Total other income (expense) consists primarily of interest income and interest expense. We earn interest income on our cash and cash equivalents, and we incur interest expense on our indebtedness. We capitalize interest expense in accordance with SFAS No. 34, Capitalization of Interest Cost, based on the cost of major ongoing projects which have not yet been placed in service, such as our new manufacturing facility. Our total interest cost will increase in future periods as compared to prior periods as a result of the term loan that we entered into in June 2007, as well as any borrowings under our revolving line of credit. In addition, some of our existing debt arrangements provide for increasing amortization of principal payments in future periods.
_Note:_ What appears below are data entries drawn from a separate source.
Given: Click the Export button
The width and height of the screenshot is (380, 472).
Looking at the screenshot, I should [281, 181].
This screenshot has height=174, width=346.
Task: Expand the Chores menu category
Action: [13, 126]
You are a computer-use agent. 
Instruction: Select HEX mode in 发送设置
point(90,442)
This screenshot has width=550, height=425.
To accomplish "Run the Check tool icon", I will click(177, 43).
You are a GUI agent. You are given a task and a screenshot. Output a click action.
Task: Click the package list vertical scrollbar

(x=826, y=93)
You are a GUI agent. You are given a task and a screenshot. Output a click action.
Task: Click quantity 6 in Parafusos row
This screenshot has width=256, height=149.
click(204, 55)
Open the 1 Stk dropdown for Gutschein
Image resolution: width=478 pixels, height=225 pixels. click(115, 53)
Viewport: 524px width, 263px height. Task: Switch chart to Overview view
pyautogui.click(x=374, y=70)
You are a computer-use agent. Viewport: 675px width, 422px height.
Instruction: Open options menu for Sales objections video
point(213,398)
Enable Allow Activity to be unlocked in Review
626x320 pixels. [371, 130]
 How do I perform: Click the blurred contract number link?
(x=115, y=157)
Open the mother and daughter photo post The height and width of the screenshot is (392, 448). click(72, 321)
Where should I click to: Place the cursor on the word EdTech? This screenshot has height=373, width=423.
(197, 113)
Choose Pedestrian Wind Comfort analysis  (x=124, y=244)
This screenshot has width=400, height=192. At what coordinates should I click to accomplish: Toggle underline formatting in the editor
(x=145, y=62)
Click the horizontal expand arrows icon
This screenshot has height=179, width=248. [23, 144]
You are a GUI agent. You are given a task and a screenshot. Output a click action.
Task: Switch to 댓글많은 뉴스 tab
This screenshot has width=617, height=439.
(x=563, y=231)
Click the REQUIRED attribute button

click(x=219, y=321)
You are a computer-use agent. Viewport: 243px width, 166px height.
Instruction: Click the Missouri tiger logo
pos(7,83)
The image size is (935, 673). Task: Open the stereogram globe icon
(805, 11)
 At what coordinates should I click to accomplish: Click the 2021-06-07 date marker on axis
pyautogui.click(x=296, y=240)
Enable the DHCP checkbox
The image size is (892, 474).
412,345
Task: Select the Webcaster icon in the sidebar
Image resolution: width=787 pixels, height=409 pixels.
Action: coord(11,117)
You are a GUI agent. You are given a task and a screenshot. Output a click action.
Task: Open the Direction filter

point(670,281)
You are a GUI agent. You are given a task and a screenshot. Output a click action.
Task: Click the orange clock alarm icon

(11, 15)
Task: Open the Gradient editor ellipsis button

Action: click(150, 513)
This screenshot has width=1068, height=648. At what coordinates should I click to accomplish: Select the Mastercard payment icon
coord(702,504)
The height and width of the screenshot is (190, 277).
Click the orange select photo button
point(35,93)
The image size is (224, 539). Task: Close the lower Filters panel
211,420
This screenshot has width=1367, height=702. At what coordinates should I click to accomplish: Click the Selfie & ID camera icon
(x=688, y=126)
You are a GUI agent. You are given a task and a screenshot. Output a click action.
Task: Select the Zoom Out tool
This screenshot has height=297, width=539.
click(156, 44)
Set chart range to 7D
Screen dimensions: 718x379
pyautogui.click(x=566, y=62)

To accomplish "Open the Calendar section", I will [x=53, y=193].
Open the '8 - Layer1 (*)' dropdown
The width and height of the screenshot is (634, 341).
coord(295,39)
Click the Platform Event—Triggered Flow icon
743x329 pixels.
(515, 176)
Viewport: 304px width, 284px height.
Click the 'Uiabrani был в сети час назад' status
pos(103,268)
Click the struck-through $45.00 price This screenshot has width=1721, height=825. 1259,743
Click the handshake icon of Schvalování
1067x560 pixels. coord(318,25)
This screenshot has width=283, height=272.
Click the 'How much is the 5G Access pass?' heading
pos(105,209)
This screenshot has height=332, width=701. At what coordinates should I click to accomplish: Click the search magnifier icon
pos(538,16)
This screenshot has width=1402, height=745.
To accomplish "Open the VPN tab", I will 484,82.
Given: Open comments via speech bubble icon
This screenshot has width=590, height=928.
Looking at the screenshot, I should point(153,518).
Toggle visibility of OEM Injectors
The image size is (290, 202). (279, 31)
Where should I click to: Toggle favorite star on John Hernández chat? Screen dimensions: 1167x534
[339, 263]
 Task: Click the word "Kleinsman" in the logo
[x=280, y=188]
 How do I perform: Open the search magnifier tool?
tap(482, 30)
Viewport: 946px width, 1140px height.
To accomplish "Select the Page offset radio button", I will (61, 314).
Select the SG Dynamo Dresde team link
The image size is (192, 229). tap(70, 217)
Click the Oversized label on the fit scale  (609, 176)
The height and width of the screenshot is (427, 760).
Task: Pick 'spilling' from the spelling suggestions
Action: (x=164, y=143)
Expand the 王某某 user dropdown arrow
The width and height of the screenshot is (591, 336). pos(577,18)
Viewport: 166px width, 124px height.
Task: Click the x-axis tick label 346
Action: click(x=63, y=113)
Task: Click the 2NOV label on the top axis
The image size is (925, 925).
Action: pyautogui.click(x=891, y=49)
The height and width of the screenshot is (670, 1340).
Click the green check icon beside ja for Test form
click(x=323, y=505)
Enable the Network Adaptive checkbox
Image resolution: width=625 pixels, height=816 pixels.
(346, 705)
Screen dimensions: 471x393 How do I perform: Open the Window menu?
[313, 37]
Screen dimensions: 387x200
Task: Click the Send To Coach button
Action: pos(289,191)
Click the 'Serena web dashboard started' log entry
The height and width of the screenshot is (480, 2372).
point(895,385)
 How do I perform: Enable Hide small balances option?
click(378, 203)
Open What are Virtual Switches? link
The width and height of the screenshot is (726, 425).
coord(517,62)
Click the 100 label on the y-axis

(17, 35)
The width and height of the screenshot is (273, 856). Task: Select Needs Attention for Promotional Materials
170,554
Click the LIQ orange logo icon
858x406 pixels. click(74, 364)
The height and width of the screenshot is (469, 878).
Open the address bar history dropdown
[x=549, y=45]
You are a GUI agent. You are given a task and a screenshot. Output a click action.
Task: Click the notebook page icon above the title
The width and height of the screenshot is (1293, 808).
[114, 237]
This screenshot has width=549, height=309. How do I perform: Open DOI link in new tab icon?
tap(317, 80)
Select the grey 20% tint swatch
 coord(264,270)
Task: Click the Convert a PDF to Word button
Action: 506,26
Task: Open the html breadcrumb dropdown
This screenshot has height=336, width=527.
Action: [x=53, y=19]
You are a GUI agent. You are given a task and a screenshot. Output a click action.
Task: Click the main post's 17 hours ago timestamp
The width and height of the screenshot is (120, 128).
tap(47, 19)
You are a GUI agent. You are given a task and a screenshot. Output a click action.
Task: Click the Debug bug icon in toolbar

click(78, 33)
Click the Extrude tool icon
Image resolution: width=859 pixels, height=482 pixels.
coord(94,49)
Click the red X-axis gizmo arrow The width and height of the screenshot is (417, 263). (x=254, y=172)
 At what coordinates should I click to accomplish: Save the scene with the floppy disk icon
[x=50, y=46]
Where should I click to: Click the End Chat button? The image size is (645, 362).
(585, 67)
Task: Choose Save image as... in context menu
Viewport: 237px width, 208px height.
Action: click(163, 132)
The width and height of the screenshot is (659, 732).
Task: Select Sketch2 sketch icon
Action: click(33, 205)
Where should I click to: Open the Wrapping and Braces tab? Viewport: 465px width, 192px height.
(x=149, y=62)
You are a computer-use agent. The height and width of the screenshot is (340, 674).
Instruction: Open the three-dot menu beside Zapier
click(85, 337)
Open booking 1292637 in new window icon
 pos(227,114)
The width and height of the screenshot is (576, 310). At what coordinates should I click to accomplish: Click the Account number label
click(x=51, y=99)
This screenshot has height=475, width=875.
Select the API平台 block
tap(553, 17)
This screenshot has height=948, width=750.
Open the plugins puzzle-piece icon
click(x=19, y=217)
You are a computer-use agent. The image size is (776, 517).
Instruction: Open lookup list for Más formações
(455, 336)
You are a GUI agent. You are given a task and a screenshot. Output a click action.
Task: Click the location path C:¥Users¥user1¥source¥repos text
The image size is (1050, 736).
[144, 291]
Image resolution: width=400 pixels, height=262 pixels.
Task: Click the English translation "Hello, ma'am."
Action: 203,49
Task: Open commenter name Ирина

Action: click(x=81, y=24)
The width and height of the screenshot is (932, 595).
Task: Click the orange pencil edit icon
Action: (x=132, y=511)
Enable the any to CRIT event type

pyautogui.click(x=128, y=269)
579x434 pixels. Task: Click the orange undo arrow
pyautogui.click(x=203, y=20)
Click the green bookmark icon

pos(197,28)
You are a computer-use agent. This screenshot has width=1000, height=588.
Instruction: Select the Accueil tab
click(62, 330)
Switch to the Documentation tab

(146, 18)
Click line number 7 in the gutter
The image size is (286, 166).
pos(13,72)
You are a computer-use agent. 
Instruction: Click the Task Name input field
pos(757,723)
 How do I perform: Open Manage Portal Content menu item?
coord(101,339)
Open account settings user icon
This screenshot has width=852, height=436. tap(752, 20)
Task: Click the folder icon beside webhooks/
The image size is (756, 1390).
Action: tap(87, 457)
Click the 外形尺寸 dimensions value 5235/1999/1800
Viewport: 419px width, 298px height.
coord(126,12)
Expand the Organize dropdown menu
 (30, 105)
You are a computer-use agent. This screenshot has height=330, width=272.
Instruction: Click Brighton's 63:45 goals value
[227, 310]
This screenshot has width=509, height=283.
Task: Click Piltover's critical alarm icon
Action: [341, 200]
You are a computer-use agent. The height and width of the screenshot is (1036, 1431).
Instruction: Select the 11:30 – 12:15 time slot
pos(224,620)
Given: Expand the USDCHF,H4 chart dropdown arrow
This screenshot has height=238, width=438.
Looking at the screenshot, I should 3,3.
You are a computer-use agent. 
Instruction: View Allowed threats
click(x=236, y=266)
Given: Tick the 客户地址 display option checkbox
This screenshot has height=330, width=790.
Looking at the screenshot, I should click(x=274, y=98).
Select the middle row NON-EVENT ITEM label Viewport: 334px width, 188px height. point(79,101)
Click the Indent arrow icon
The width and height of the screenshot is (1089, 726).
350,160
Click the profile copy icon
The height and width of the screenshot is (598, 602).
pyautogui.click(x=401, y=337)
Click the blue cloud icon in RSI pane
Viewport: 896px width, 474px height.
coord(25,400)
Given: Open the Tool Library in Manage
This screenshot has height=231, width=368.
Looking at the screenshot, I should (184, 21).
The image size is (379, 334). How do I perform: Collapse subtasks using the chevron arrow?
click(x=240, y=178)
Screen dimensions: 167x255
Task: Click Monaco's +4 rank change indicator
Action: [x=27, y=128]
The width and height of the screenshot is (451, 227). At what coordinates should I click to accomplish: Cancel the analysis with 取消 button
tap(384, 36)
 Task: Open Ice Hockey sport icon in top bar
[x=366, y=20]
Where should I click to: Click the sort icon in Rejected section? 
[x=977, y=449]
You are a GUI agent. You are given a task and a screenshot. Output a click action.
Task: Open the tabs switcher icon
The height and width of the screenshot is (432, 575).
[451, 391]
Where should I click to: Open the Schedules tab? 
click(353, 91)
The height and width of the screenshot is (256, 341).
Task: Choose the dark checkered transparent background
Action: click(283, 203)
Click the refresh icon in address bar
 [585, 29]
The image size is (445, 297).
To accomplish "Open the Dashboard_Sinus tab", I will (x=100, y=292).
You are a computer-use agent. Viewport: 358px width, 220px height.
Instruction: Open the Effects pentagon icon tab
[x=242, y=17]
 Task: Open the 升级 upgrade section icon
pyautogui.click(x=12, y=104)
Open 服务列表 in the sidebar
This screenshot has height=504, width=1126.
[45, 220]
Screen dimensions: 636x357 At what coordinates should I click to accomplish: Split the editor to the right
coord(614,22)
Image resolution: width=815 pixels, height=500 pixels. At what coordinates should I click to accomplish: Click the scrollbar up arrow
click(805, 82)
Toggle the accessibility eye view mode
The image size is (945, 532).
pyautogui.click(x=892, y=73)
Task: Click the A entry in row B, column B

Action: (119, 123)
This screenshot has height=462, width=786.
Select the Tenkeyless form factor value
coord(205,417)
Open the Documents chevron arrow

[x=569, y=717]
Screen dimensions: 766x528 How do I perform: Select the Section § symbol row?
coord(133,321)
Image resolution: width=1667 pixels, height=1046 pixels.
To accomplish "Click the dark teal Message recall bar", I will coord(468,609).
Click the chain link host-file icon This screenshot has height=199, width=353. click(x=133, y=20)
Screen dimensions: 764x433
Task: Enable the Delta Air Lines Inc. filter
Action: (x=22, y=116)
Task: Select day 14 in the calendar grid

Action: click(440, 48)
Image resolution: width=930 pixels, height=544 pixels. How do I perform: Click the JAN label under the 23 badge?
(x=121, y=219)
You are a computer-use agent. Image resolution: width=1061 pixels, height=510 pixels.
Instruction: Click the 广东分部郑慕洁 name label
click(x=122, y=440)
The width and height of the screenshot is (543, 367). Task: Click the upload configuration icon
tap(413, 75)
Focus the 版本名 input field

See “Liquidity and Capital Resources — Debt Financing” for additional information.

 

Results of Operations

 

Year Ended December 31, 2008 Compared to Year Ended December 31, 2007

 

Revenues

 

Product sales revenues decreased by $675,000, or 0.4%, to $169.1 million for 2008 from $169.8 million for 2007. This decrease in product sales revenues was primarily due to a 16% decrease in the number of doses of BioThrax delivered, offset by a 18% increase in the average sales price per dose attributable to a discounted price provided to HHS due to the limited remaining shelf life for certain doses delivered in the third and fourth quarters of 2007. Product sales revenues in 2008 consisted of BioThrax sales to HHS of $167.6 million and aggregate international and other sales of $1.5 million. Product sales revenues in 2007 consisted of BioThrax sales to HHS of $141.6 million, sales to the DoD of $26.2 million and aggregate international and other sales of $2.0 million.

 

Contracts and grant revenues decreased by $3.7 million, or 28%, to $9.4 million in 2008 from $13.1 million in 2007. Contracts and grants revenues for 2008 consisted of $4.4 million from the Sanofi Pasteur collaboration, related to recognition upon termination of the collaboration in December 2008 of deferred revenue associated with the upfront payment received in 2006 as well as development service revenue, $3.2 million in development contract and grant revenue from NIAID and other governmental agencies, and $1.8 million from the sale of technology rights and related materials and documentation pertaining to our Pertussis technology. Contracts and grants revenues for 2007 consisted of a milestone payment of $8.8 million from HHS in connection with our advancing a program to obtain a post-exposure prophylaxis indication for BioThrax, $3.1 million from the Sanofi Pasteur collaboration, related to recognition of deferred revenue associated with the upfront payment received in 2006 as well as development service revenue, and $1.2 million in grant revenue from the NIH and the Wellcome Trust.

 

Cost of Product Sales

 

Cost of product sales decreased by $6.2 million, or 15%, to $34.1 million for 2008 from $40.3 million for 2007. This decrease was attributable to a 16% decrease in the number of doses of BioThrax delivered.